Dataset entries

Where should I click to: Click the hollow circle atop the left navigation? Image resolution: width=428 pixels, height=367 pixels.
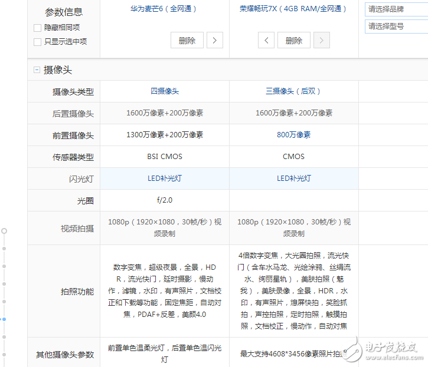tap(4, 231)
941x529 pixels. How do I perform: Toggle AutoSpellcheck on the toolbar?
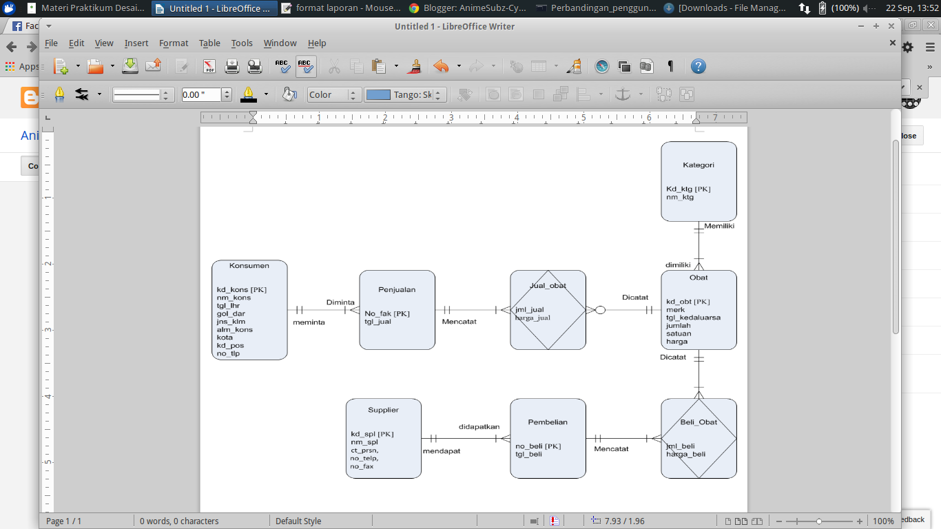click(306, 66)
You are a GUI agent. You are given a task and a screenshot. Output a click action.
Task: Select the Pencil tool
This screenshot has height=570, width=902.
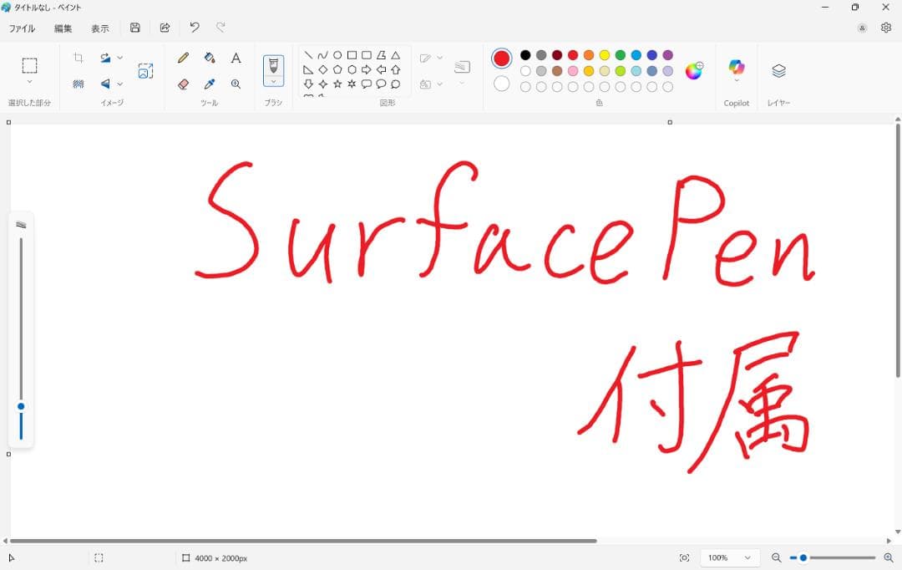point(183,58)
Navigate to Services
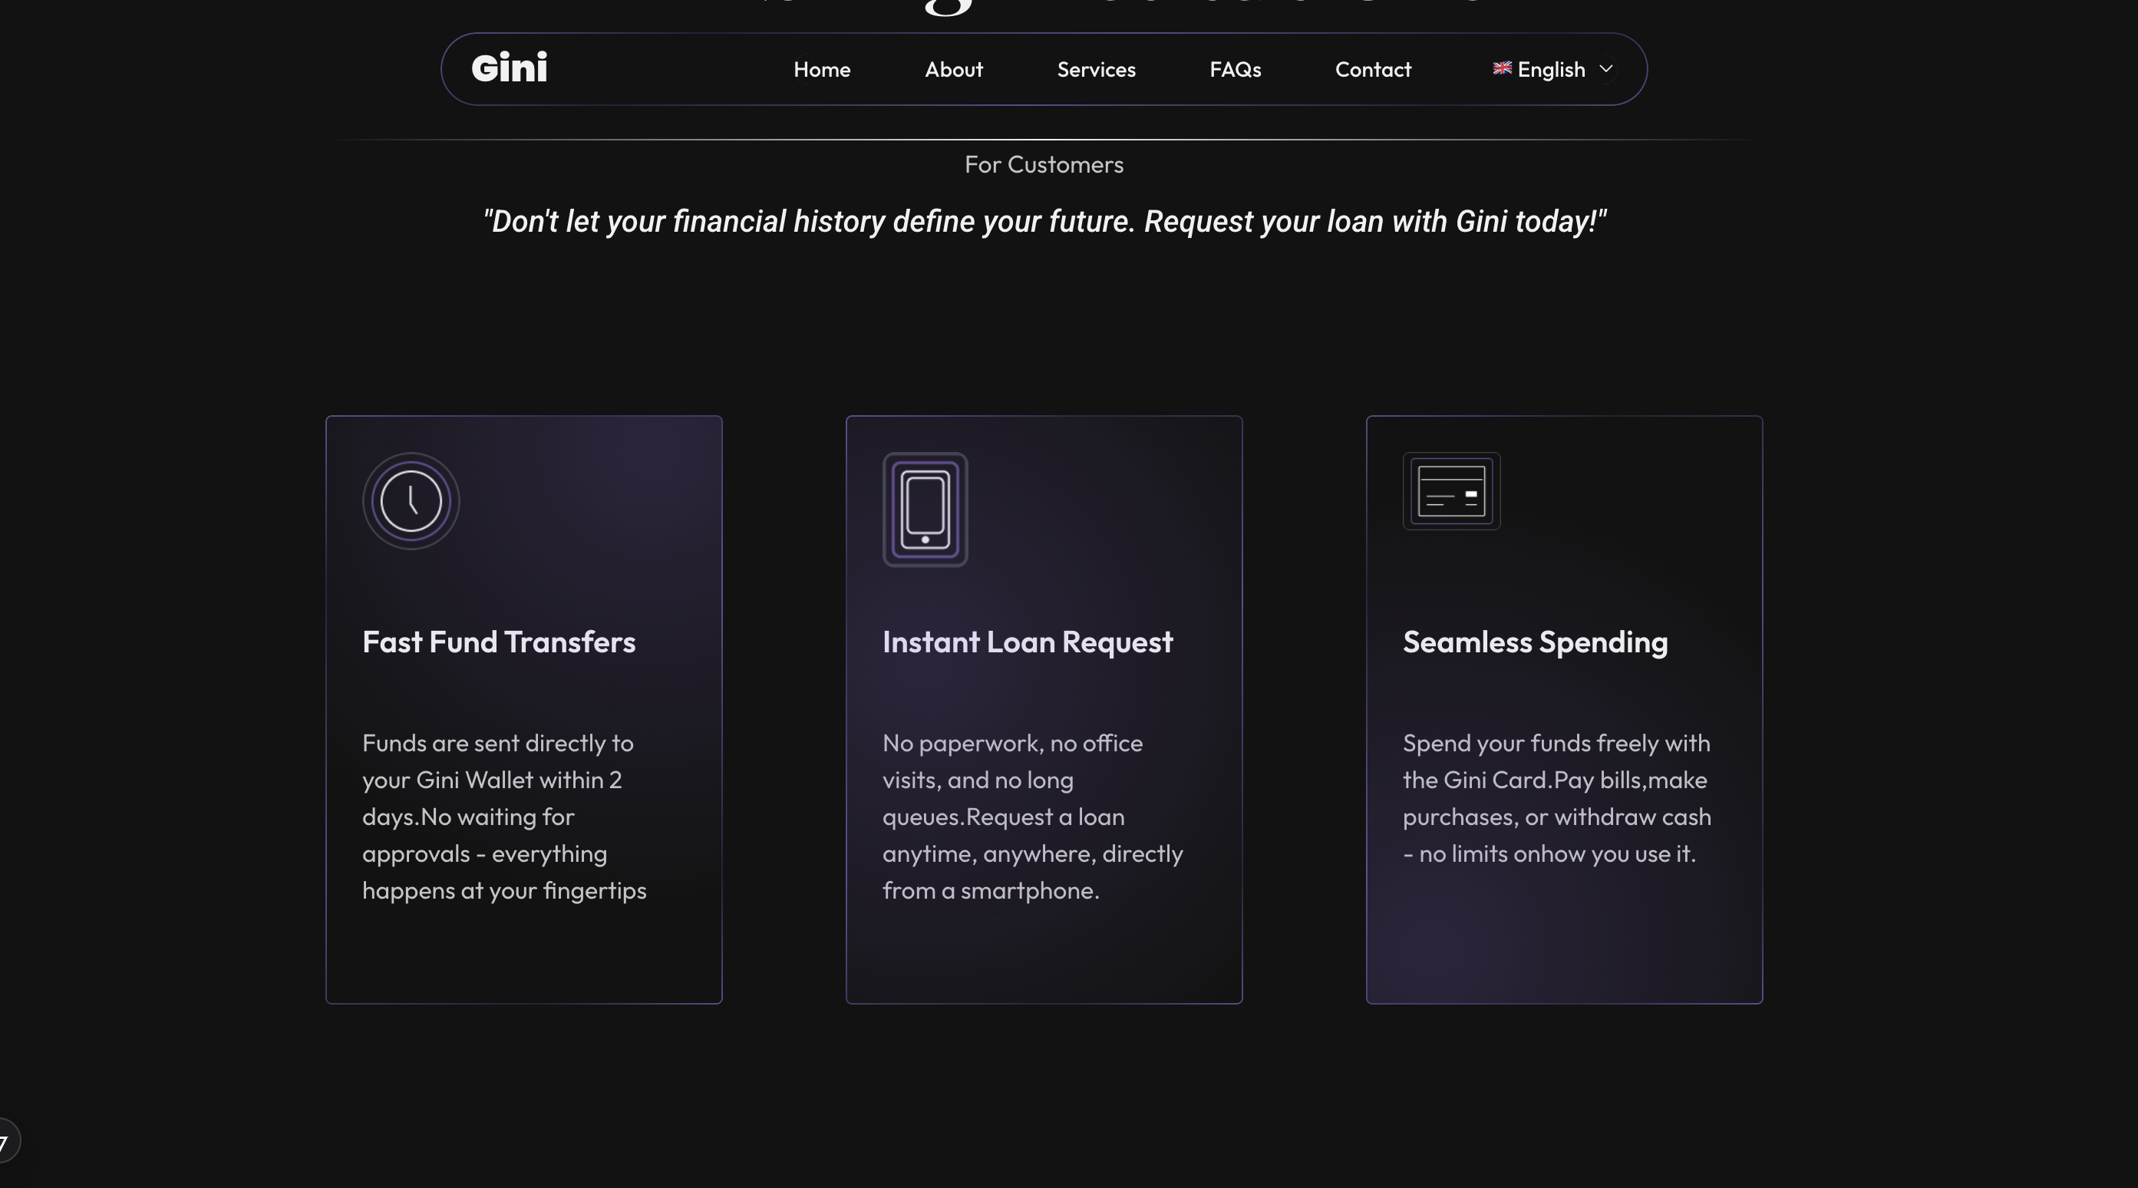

**WHAT YOU NEED TO DO:** Copy every record above exactly, leaving out the pictures.

**ANSWER TO THE EXERCISE:**
Where should I click to: Click the hollow circle atop the left navigation? Image resolution: width=428 pixels, height=367 pixels.
tap(4, 231)
941x529 pixels. How do I perform: Toggle AutoSpellcheck on the toolbar?
click(306, 66)
You are a GUI agent. You are given a task and a screenshot. Output a click action.
Task: Select the Pencil tool
This screenshot has height=570, width=902.
point(183,58)
Navigate to Services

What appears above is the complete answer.